### WHAT THE TASK ASKS
Please return every record below exactly as it stands.

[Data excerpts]
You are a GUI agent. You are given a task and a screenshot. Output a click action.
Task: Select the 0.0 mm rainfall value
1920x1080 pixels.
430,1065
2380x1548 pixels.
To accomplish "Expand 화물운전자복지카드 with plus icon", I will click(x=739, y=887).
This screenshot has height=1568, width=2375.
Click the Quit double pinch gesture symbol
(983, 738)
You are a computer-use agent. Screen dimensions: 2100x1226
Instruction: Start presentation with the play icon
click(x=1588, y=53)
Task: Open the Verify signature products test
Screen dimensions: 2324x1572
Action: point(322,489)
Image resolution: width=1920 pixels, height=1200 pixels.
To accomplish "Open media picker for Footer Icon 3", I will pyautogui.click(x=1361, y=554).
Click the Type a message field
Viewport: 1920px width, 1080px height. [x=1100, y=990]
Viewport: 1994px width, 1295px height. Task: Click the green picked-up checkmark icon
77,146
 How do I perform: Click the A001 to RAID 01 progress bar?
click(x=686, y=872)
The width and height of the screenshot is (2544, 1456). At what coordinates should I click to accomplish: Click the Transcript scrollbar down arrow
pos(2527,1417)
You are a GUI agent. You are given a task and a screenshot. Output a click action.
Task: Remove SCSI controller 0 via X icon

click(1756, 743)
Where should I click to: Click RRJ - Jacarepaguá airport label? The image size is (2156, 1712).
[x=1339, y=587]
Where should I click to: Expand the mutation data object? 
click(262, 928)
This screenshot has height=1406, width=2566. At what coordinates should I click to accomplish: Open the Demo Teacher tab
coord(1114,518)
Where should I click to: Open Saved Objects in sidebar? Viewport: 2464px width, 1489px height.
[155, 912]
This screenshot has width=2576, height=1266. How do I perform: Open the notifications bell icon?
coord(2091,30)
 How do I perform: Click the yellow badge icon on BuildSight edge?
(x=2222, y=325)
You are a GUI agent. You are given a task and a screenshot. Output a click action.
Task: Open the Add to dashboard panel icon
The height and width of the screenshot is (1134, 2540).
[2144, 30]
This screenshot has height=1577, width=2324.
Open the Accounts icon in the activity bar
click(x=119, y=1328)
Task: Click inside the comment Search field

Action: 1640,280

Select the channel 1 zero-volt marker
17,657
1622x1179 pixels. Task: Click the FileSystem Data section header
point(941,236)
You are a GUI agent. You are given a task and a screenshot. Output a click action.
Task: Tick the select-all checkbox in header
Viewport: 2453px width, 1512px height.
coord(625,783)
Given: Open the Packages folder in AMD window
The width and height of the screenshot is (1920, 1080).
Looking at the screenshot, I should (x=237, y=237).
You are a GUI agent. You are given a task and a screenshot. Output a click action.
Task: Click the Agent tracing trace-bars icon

### EXERCISE OUTPUT
You are a GUI agent. You are given a task and a screenshot. Output a click action.
Task: Select the 0.0 mm rainfall value
1920x1080 pixels.
430,1065
2380x1548 pixels.
To accomplish "Expand 화물운전자복지카드 with plus icon", I will click(x=739, y=887).
This screenshot has height=1568, width=2375.
Click the Quit double pinch gesture symbol
(983, 738)
You are a computer-use agent. Screen dimensions: 2100x1226
Instruction: Start presentation with the play icon
click(x=1588, y=53)
Task: Open the Verify signature products test
Screen dimensions: 2324x1572
Action: point(322,489)
Image resolution: width=1920 pixels, height=1200 pixels.
To accomplish "Open media picker for Footer Icon 3", I will pyautogui.click(x=1361, y=554).
Click the Type a message field
Viewport: 1920px width, 1080px height. [x=1100, y=990]
Viewport: 1994px width, 1295px height. Task: Click the green picked-up checkmark icon
77,146
 How do I perform: Click the A001 to RAID 01 progress bar?
click(x=686, y=872)
The width and height of the screenshot is (2544, 1456). At what coordinates should I click to accomplish: Click the Transcript scrollbar down arrow
pos(2527,1417)
You are a GUI agent. You are given a task and a screenshot. Output a click action.
Task: Remove SCSI controller 0 via X icon

click(1756, 743)
Where should I click to: Click RRJ - Jacarepaguá airport label? The image size is (2156, 1712).
[x=1339, y=587]
Where should I click to: Expand the mutation data object? 
click(262, 928)
This screenshot has height=1406, width=2566. At what coordinates should I click to accomplish: Open the Demo Teacher tab
coord(1114,518)
Where should I click to: Open Saved Objects in sidebar? Viewport: 2464px width, 1489px height.
[155, 912]
This screenshot has width=2576, height=1266. How do I perform: Open the notifications bell icon?
coord(2091,30)
 How do I perform: Click the yellow badge icon on BuildSight edge?
(x=2222, y=325)
You are a GUI agent. You are given a task and a screenshot. Output a click action.
Task: Open the Add to dashboard panel icon
The height and width of the screenshot is (1134, 2540).
[2144, 30]
This screenshot has height=1577, width=2324.
Open the Accounts icon in the activity bar
click(x=119, y=1328)
Task: Click inside the comment Search field

Action: 1640,280

Select the channel 1 zero-volt marker
17,657
1622x1179 pixels. Task: Click the FileSystem Data section header
point(941,236)
You are a GUI agent. You are given a task and a screenshot. Output a click action.
Task: Tick the select-all checkbox in header
Viewport: 2453px width, 1512px height.
coord(625,783)
Given: Open the Packages folder in AMD window
The width and height of the screenshot is (1920, 1080).
Looking at the screenshot, I should (x=237, y=237).
You are a GUI agent. You are given a task and a screenshot. Output a click action.
Task: Click the Agent tracing trace-bars icon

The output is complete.